Some things you cannot control for instance some conditions under which you have to train. I am referring to the conditions under which our Dutch lifters have to perform.
What should a lifter do to reach his full potential? Focusing on your weak points (basic mistakes). I will give you here some examples:
• weak points can be technical,
• weak points can be lack of strength in certain areas,
• weak point can be the training plan,
• weak points can be the wrong weight category.
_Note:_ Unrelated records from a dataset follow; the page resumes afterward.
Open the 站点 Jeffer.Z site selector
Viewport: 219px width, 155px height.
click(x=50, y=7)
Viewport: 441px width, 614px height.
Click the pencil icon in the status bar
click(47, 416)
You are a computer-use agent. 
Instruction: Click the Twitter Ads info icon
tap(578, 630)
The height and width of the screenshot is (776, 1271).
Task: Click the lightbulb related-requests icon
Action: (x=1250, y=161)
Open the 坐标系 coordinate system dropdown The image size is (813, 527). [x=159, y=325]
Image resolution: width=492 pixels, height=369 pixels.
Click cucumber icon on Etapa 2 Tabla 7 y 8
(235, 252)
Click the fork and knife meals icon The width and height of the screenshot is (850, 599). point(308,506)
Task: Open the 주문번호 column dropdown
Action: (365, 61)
If your weakness is technical work hard on correcting this technical error. Many weightlifters are only willing to work hard on their strong points and systematically neglect working hard on their weak points. Especially correcting your personal basic mistake can bring you very good results.
Lack of strength
If your problem is lack of strength then work hard on it. For instance if you lack leg strength and therefore often fail in the jerk then work on your legs. What does this mean? You should do squats every training day. Does this mean you should go heavy every training day? Of course not you go heavy perhaps once a week and the other days you will use medium to light weights to have active recovery. Overtraining of course is not the solution to your problem.
The training plan
If you feel there are errors in your training plan, or your training plan is not sophisticated enough you should find someone who can and is willing to help you to make a good plan. The solution is not to adopt a training plan from a professional weightlifter whose training -/ living and performance level is entirely different from yours. This more often than not does not produce the desired results.
The wrong weight category
This is a problem many Dutch weightlifters are facing. The Dutch are generally speaking rather tall people. I remember a conversation I had back in 2011 and later in 2012 with a what I consider a very talented Dutch weightlifter who was in the -94 kg category.
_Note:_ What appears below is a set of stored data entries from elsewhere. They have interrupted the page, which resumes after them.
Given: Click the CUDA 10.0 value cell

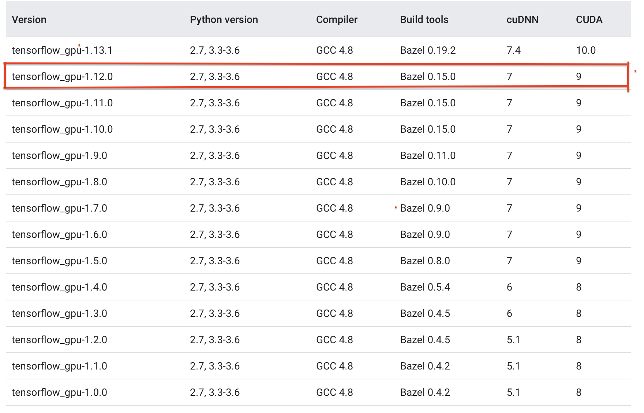Looking at the screenshot, I should coord(585,50).
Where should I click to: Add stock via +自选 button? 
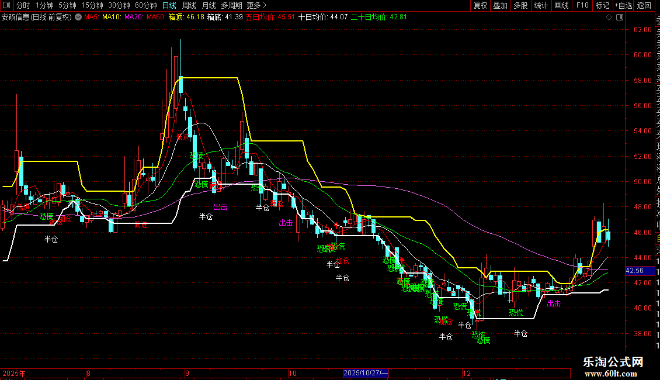point(623,5)
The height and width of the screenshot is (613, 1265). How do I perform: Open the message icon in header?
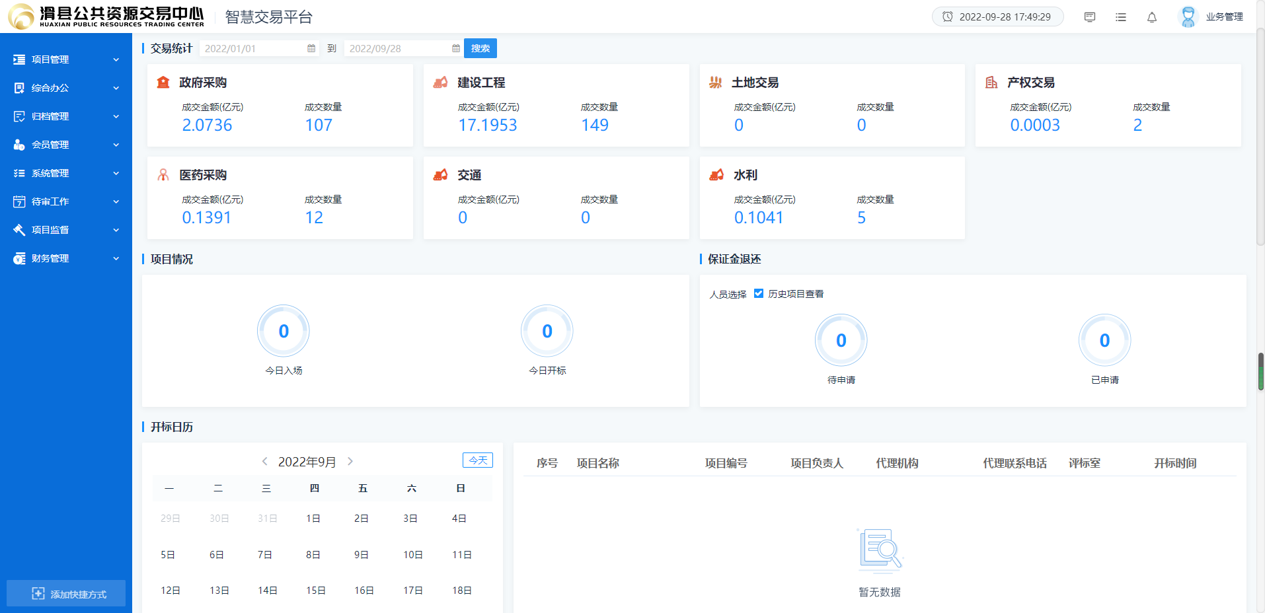pyautogui.click(x=1090, y=17)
He is about 1,85 m tall and actually has two basic mistakes that needed to be corrected.
I told him that his best chances to qualify for the 2016 Olympics were moving up in 2012 to the -105 kg category and from there to the +105 kg category to a bodyweight of about 130 kg.
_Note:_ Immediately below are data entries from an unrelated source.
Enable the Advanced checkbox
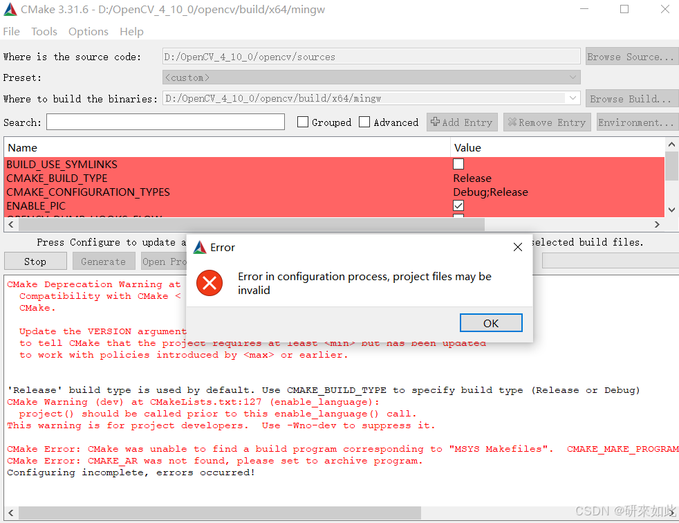Viewport: 679px width, 523px height. (x=364, y=122)
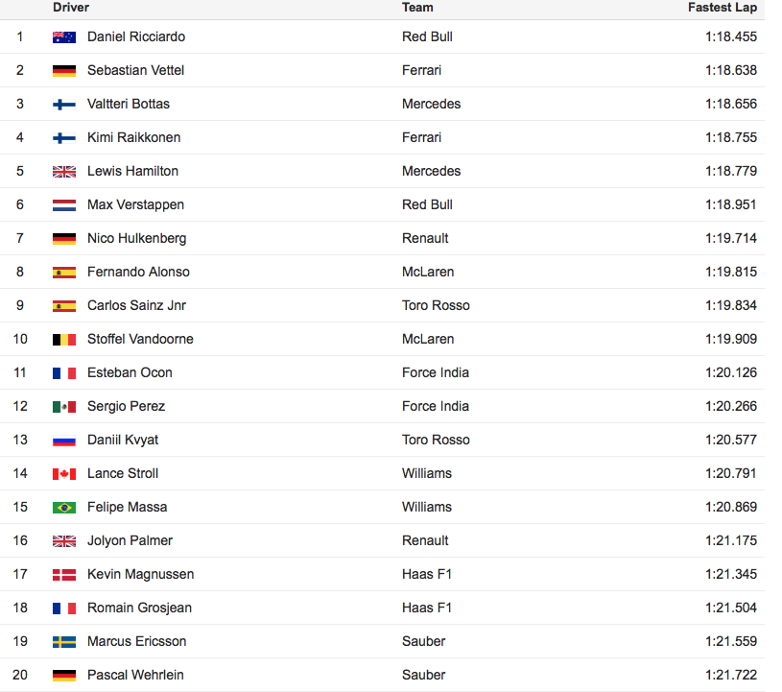
Task: Click the Brazilian flag next to Felipe Massa
Action: [64, 508]
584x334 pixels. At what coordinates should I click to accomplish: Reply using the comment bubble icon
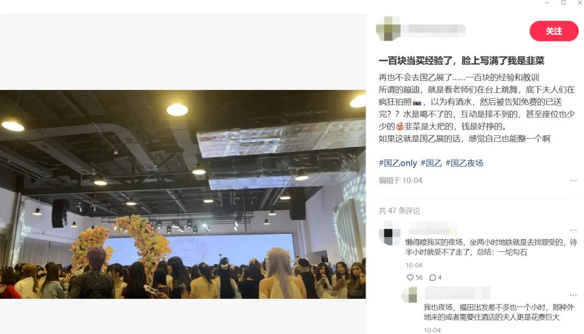click(x=433, y=277)
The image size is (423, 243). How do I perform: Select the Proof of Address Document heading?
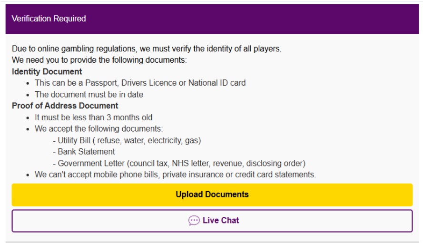coord(65,106)
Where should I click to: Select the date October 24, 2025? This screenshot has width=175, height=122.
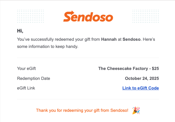coord(142,78)
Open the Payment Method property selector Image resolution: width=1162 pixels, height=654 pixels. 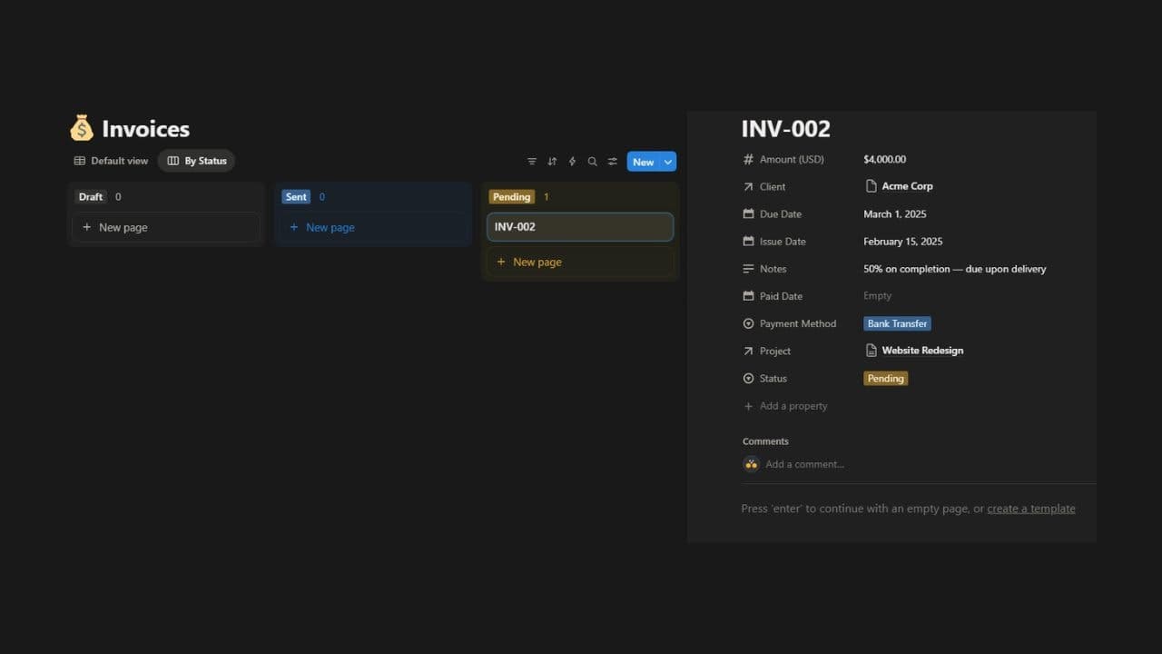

Why? His best total in training was 330 kg and in international competition 320 kg in the -94 kg category. Moving up by building more muscle to the -105 kg category would mean improving his total to 345 – 355 kg. Then moving up to the +105 kg category would mean another improvement of about 60 kg and would result in a total of a possible 415 kg by end 2014 or end 2015.
Olympic qualification for a Dutch lifter in the +105 kg for London would mean an 8th place or better in 2010, or 2011. In 2010 a total of 416 kg would have been enough.
His answer was: “Ye well who wants to get that heavy”? My answer was simple. You should do what is necessary and if it is moving up to 130 kg you should do it wether you like it or not. That is if you want to reach your goal/ potential.
Is building that amount of muscle possible the natural way? Yes by using special programs designed to build muscle fast it is. You can gain about 10 – 12 kg muscle a year.
He is his own trainer/ coach. This means he wrote most of the time his training programs himself and more often than not refused help from knowledgeable coaches. I already wrote an article on this that, although there are exceptions, this is not a good idea, because the lifter has not had enough time and experience to gather the required knowledge to write training plans for a top lifter.
I sincerely feel if he had corrected these two basic mistakes in time he would very likely be able to qualify for the 2016 Olympics in Rio.